Eager to promote empowerment, Castro taught his students they should first take their grievances to the school board. With their demands unheard, he helped them organize the walkouts.

The Walkouts Were Spread Across Five Days

The original plan was for students at four Eastside schools to walk out on March 6, but an unscheduled walkout took place at Wilson High School on March 1. On March 5, 2,000 students at Garfield walked out, and administrators alerted the police.

The next day, students walked out at other Eastside schools—Roosevelt, Lincoln and Belmont—despite the school administrators barring the doors and locking the gates. Helmeted police who arrived at the schools arrested students or escorted them to the principal’s office. There were at least two police beatings reported on March 6 at Roosevelt.

Parents and community members also participated in the protests, which extended to two other Los Angeles schools, Jefferson and Venice.

One Protester’s Remembrance

Carlos Montes was a student at East Los Angeles College in 1968 and a member of the Brown Berets, an activist Chicano group that helped execute the walkouts.

Two years before, Montes himself had been a student at Garfield High School in East Los Angeles. “I almost dropped out [when] the vice principal called me to the office to sign up for the Selective Service System, when I was 18,” he says. “I started becoming angry. I saw that the teachers didn't really care about the regular student, they only cared about the elite intellectuals. The rest of [us] just shuffled through.”

Montes recalled that on March 6, 1968, he drove his car to Lincoln High School and parked across the street from the campus.

“At 10 a.m., we ran into Lincoln High School…[and] started yelling ‘Walkout,’” he says. “The principal came out, [said] ‘What are you doing?’ We said, get out of the way, this is business… This is a walkout.”

Later that same day, Montes and other Brown Berets helped students at Roosevelt High School break open a gate purposely locked by police. Montes said undercover police photographed the events at both schools, and that he was temporarily detained when he and a friend went to deliver flyers to another school.
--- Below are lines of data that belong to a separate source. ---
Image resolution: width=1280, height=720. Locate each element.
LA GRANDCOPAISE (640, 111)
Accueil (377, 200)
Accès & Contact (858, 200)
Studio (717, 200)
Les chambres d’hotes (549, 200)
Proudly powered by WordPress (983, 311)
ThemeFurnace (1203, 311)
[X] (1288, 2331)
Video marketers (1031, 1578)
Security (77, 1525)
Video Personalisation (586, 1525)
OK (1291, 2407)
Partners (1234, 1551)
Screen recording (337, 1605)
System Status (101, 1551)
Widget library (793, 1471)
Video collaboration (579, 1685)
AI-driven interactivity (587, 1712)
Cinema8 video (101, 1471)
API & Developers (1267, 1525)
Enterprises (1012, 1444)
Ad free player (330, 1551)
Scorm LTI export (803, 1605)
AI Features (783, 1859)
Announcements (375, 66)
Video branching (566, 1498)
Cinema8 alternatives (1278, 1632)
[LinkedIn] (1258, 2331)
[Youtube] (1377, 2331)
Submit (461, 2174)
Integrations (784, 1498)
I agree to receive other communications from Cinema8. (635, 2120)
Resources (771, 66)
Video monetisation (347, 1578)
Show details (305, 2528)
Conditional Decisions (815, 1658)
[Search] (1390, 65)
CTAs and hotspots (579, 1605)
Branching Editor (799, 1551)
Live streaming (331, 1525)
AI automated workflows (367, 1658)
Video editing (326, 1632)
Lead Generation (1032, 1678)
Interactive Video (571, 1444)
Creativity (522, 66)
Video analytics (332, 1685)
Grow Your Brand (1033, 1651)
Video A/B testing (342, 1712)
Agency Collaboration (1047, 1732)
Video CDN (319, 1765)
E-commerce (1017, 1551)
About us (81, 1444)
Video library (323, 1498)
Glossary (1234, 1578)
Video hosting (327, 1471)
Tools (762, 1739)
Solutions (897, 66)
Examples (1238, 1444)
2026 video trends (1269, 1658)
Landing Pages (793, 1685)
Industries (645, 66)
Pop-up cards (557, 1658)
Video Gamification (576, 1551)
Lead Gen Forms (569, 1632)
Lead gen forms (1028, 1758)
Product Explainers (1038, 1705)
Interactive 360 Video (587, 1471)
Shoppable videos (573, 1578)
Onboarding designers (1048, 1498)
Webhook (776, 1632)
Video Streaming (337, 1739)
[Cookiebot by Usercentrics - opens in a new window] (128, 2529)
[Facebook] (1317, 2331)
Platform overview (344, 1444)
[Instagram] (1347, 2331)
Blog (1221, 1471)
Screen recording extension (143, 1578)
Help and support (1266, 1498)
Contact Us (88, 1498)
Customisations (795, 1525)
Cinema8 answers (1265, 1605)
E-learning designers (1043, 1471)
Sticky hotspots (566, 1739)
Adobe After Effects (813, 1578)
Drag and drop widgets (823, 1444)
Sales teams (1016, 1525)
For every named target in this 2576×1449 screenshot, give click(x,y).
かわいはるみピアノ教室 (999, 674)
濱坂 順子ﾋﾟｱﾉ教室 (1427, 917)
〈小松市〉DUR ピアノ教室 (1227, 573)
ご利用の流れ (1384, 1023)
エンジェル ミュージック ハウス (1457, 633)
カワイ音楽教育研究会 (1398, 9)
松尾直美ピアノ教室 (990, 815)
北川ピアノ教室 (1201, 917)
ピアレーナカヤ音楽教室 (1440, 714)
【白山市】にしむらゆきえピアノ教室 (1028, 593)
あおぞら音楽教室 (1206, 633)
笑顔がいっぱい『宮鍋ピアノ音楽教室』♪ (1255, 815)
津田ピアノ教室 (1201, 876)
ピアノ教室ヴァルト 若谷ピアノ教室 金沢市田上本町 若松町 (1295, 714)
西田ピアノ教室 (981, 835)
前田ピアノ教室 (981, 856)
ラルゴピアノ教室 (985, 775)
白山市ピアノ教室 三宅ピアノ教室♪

Demands Denied, Leaders Arrested

Almost a week after the walkouts, on March 11, a committee of students, teachers, parents and community activists tried to meet with the Los Angeles Board of Education, to present their list of 39 demands. They ranged from instituting bilingual education and removing racist teachers to expanding libraries and incorporating a culturally inclusive menu at the school cafeterias.

The board held a meeting to discuss the demands on March 28 but concluded it didn’t have the funds to implement any changes.

On March 31, police arrested Castro and 12 other walkout leaders and charged them with disturbing the peace and other crimes. People protested the jailing of the so-called East L.A. 13, and they were released on bail on June 2. Castro lost his job at Lincoln but was reinstated after protesters held sit-ins at school board meetings.

In 1970, all charges were dropped against the East L.A. 13.

The Walkouts’ Legacy for Chicano Civil Rights

Although the walkouts had no immediate effect in changing conditions for Chicanos in Los Angeles schools, historians and activists consider them a catalyst for the then-burgeoning Chicano civil rights movement.

“It put us on the map,” says Montes, now a community activist focused on police brutality. “It energized the community, radicalized a new generation of Chicano activists.”

“It taught us that the only way things can change is by protesting and taking up the system,” he adds.

Many walkout participants and youth organizers later took part in the Chicano Moratorium of August 29, 1970, an anti-Vietnam War march that became the largest protest in Los Angeles history to that date.

Considered pivotal moments in the Chicano movement, the walkouts and the Moratorium inspired a generation of artists, writers, activists and educators, many of whom are active today.

“Those students who walked out…really gave back,” affirms Talaveras-Bustillos. “Chicano and Chicana studies, Latinx studies… They became professors, they became activists in their own communities.”